- Extracto del documento:
--

Aquí estamos de paso

Sobre la impostura

Tengo la impresión de que darle algo más de verdad al deseo de felicidad ajena, buscar la forma de dar sin esperar recompensa, es uno de los placeres más íntimos que podemos experimentar

Hoy es el día. Anoche cenamos con la familia, hoy volveremos al encuentro en torno a una mesa y nos felicitaremos y desearemos al próximo que el año que va a entrar sea propicio y, a ser posible, mejor que el que despedimos. Hay una suerte de embriaguez colectiva y celebrada de buenos deseos que se transmiten como corriente eléctrica en todas las direcciones posibles y con vocación de ida y vuelta. Y es grato. Y hasta enternece el modo en que los huraños se reblandecen y los blanditos se deshacen, y los jefes desean lo mejor a sus subordinados, y los cuñados enfundan los puñales y se dan la mano, y los alejados regresan y a veces hasta las parejas se reconcilian.

--

- Qué se pide: Edita el fragmento del texto sobre la impostura que comienza en "Sobre la impostura" y termina en "parejas se reconcilian.", y cambia "familia" por "parentela". Las entradas no intervienen en este ejercicio.

- Extracto de datos:
--

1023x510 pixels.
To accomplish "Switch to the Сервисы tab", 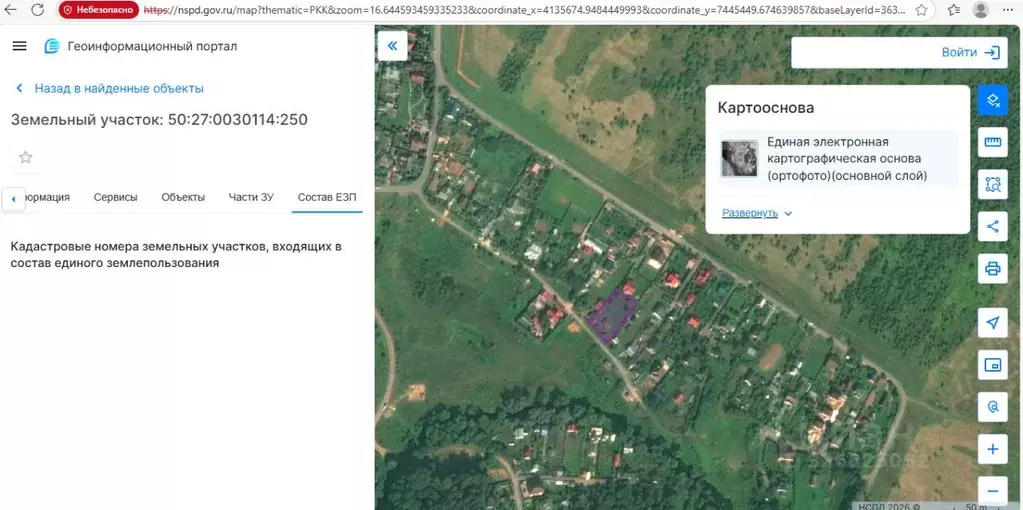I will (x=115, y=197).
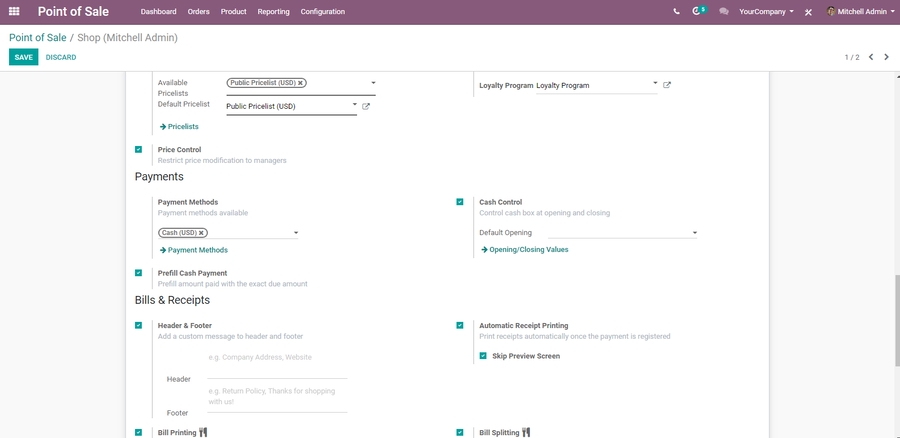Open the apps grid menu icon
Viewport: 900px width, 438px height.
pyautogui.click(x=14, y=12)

--

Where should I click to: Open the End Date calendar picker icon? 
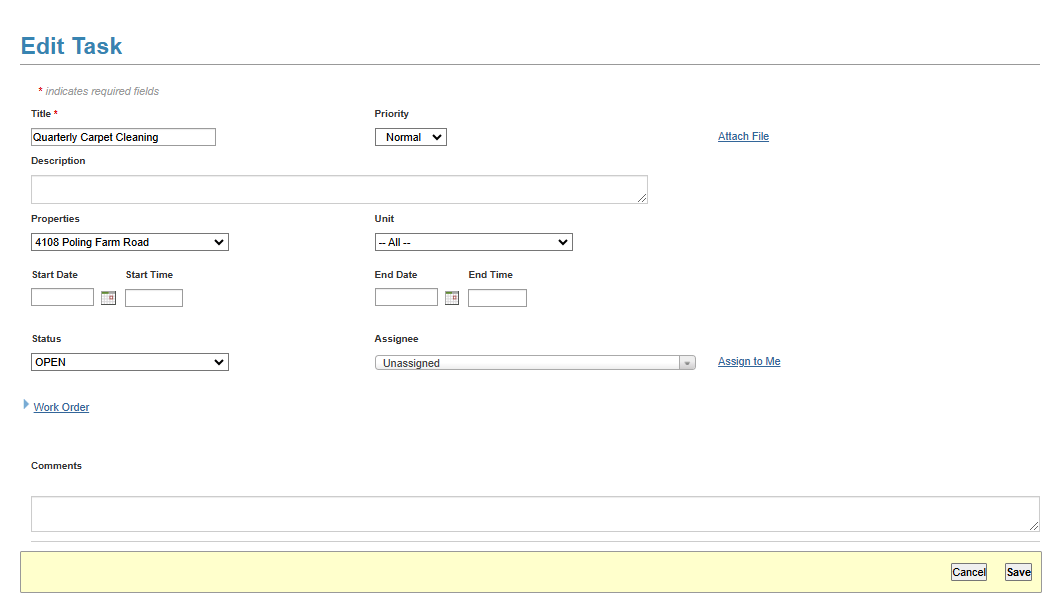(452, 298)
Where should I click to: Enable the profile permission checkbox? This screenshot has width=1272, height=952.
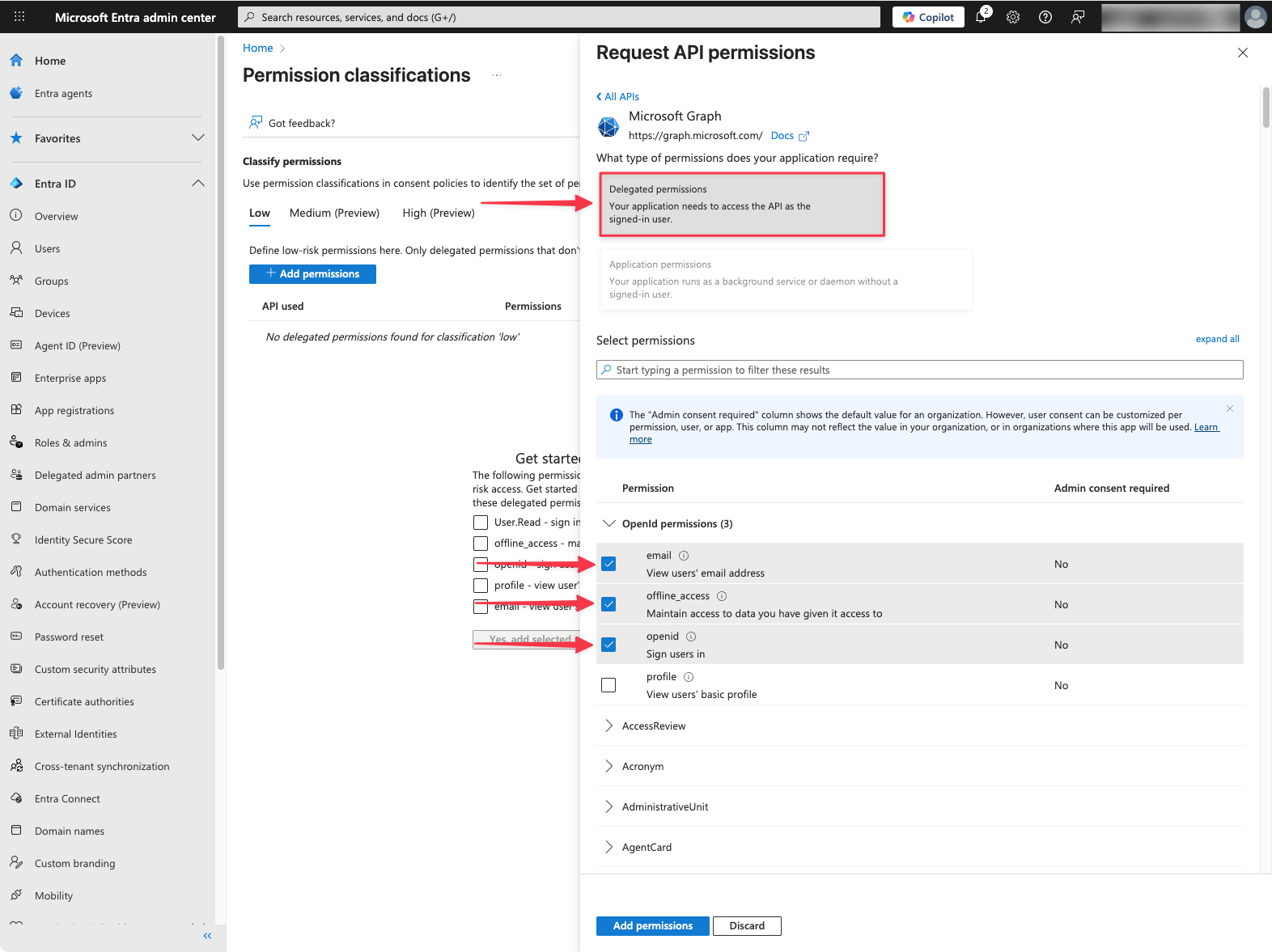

--

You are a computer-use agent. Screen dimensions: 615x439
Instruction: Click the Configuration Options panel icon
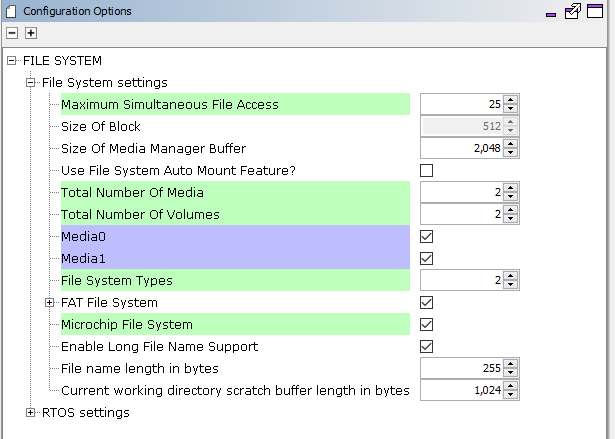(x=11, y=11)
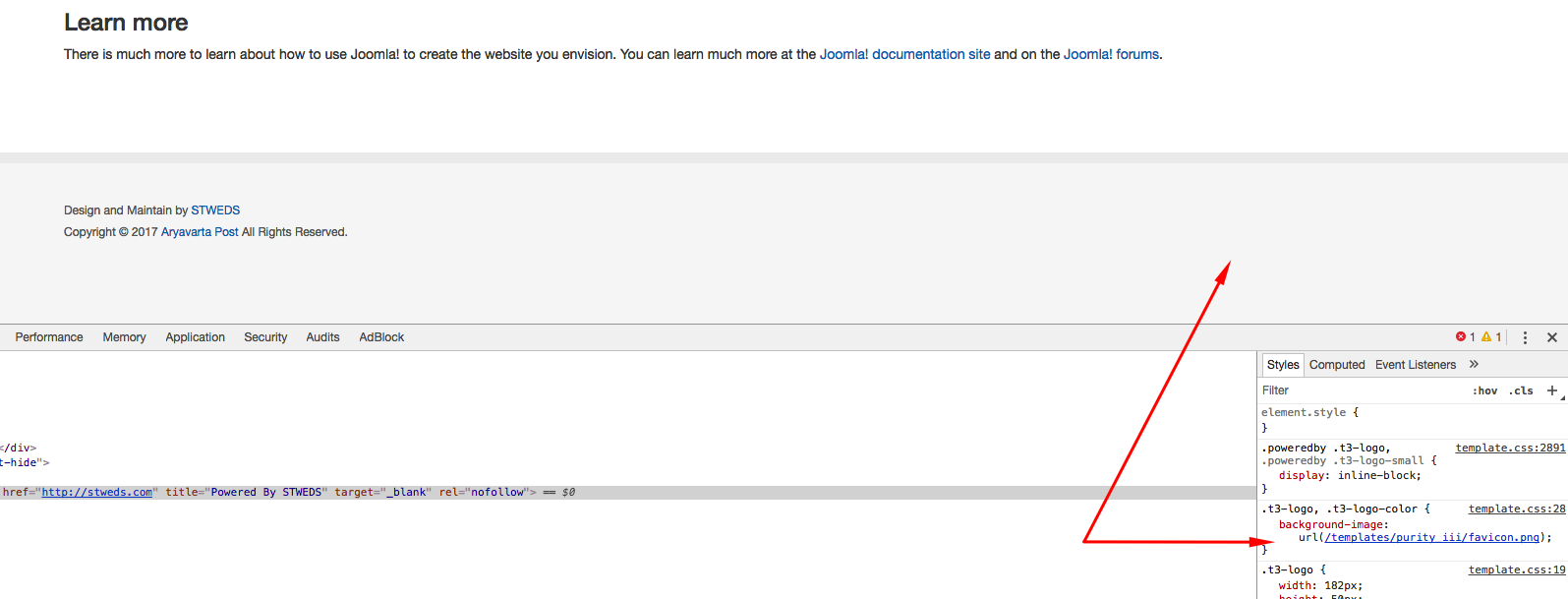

--

- Ejercicio resuelto:
Sobre la impostura

Tengo la impresión de que darle algo más de verdad al deseo de felicidad ajena, buscar la forma de dar sin esperar recompensa, es uno de los placeres más íntimos que podemos experimentar

Hoy es el día. Anoche cenamos con la parentela, hoy volveremos al encuentro en torno a una mesa y nos felicitaremos y desearemos al próximo que el año que va a entrar sea propicio y, a ser posible, mejor que el que despedimos. Hay una suerte de embriaguez colectiva y celebrada de buenos deseos que se transmiten como corriente eléctrica en todas las direcciones posibles y con vocación de ida y vuelta. Y es grato. Y hasta enternece el modo en que los huraños se reblandecen y los blanditos se deshacen, y los jefes desean lo mejor a sus subordinados, y los cuñados enfundan los puñales y se dan la mano, y los alejados regresan y a veces hasta las parejas se reconcilian.